**DIRECTIONS:** Reproduce the following lines word for word, with nothing added, dropped, or changed.
>>
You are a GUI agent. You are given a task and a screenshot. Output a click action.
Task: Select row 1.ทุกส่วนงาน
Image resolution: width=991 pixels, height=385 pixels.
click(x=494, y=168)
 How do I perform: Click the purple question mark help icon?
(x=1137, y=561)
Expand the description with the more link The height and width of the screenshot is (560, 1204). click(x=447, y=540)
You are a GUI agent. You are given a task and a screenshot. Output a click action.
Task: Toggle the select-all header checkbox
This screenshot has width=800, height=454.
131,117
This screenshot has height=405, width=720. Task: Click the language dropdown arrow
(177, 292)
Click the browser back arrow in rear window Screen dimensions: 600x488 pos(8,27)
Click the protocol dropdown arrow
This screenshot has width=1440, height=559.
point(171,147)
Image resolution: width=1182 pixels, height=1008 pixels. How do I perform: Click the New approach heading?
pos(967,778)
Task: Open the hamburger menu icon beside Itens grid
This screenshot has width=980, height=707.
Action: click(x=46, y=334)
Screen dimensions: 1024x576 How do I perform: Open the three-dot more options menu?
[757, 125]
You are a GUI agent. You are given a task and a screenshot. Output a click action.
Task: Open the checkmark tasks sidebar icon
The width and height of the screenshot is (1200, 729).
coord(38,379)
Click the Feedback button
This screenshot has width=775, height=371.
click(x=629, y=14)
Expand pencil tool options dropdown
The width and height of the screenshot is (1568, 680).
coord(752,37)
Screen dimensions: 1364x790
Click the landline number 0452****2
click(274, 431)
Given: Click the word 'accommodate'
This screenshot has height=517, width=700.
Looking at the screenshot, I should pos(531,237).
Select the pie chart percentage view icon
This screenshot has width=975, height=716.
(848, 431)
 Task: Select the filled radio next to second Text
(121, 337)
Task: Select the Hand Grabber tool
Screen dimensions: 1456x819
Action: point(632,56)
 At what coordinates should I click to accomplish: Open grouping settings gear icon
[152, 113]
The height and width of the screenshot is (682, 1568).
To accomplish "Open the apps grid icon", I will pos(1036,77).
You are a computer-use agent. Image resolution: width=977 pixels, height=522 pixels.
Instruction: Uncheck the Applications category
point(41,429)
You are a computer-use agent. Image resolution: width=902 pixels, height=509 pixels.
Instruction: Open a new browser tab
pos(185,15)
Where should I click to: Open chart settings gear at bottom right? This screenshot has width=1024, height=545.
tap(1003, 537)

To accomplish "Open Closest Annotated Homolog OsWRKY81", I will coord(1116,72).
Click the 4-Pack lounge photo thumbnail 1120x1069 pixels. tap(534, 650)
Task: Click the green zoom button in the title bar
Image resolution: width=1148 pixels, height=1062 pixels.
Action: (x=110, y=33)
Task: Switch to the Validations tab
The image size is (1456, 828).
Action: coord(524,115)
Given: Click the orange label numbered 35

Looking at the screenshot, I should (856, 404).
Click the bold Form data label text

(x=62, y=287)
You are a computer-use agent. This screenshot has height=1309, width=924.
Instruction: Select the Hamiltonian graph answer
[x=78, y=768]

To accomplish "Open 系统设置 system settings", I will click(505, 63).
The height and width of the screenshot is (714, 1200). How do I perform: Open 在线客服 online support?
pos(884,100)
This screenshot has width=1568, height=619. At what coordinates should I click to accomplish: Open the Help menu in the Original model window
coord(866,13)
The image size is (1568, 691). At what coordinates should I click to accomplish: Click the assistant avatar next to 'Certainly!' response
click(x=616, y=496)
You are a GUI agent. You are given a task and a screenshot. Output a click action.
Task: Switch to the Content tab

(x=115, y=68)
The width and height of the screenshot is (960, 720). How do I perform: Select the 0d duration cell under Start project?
<<
**TASK RESULT:**
You are a GUI agent. You are given a task and a screenshot. Output a click action.
Task: Select row 1.ทุกส่วนงาน
Image resolution: width=991 pixels, height=385 pixels.
click(x=494, y=168)
 How do I perform: Click the purple question mark help icon?
(x=1137, y=561)
Expand the description with the more link The height and width of the screenshot is (560, 1204). click(x=447, y=540)
You are a GUI agent. You are given a task and a screenshot. Output a click action.
Task: Toggle the select-all header checkbox
This screenshot has width=800, height=454.
131,117
This screenshot has height=405, width=720. Task: Click the language dropdown arrow
(177, 292)
Click the browser back arrow in rear window Screen dimensions: 600x488 pos(8,27)
Click the protocol dropdown arrow
This screenshot has width=1440, height=559.
point(171,147)
Image resolution: width=1182 pixels, height=1008 pixels. How do I perform: Click the New approach heading?
pos(967,778)
Task: Open the hamburger menu icon beside Itens grid
This screenshot has width=980, height=707.
Action: click(x=46, y=334)
Screen dimensions: 1024x576 How do I perform: Open the three-dot more options menu?
[757, 125]
You are a GUI agent. You are given a task and a screenshot. Output a click action.
Task: Open the checkmark tasks sidebar icon
The width and height of the screenshot is (1200, 729).
coord(38,379)
Click the Feedback button
This screenshot has width=775, height=371.
click(x=629, y=14)
Expand pencil tool options dropdown
The width and height of the screenshot is (1568, 680).
coord(752,37)
Screen dimensions: 1364x790
Click the landline number 0452****2
click(274, 431)
Given: Click the word 'accommodate'
This screenshot has height=517, width=700.
Looking at the screenshot, I should pos(531,237).
Select the pie chart percentage view icon
This screenshot has width=975, height=716.
(848, 431)
 Task: Select the filled radio next to second Text
(121, 337)
Task: Select the Hand Grabber tool
Screen dimensions: 1456x819
Action: point(632,56)
 At what coordinates should I click to accomplish: Open grouping settings gear icon
[152, 113]
The height and width of the screenshot is (682, 1568).
To accomplish "Open the apps grid icon", I will pos(1036,77).
You are a computer-use agent. Image resolution: width=977 pixels, height=522 pixels.
Instruction: Uncheck the Applications category
point(41,429)
You are a computer-use agent. Image resolution: width=902 pixels, height=509 pixels.
Instruction: Open a new browser tab
pos(185,15)
Where should I click to: Open chart settings gear at bottom right? This screenshot has width=1024, height=545.
tap(1003, 537)

To accomplish "Open Closest Annotated Homolog OsWRKY81", I will coord(1116,72).
Click the 4-Pack lounge photo thumbnail 1120x1069 pixels. tap(534, 650)
Task: Click the green zoom button in the title bar
Image resolution: width=1148 pixels, height=1062 pixels.
Action: (x=110, y=33)
Task: Switch to the Validations tab
The image size is (1456, 828).
Action: coord(524,115)
Given: Click the orange label numbered 35

Looking at the screenshot, I should (856, 404).
Click the bold Form data label text

(x=62, y=287)
You are a computer-use agent. This screenshot has height=1309, width=924.
Instruction: Select the Hamiltonian graph answer
[x=78, y=768]

To accomplish "Open 系统设置 system settings", I will click(505, 63).
The height and width of the screenshot is (714, 1200). How do I perform: Open 在线客服 online support?
pos(884,100)
This screenshot has width=1568, height=619. At what coordinates should I click to accomplish: Open the Help menu in the Original model window
coord(866,13)
The image size is (1568, 691). At what coordinates should I click to accomplish: Click the assistant avatar next to 'Certainly!' response
click(x=616, y=496)
You are a GUI agent. You are given a task and a screenshot. Output a click action.
Task: Switch to the Content tab

(x=115, y=68)
The width and height of the screenshot is (960, 720). How do I perform: Select the 0d duration cell under Start project?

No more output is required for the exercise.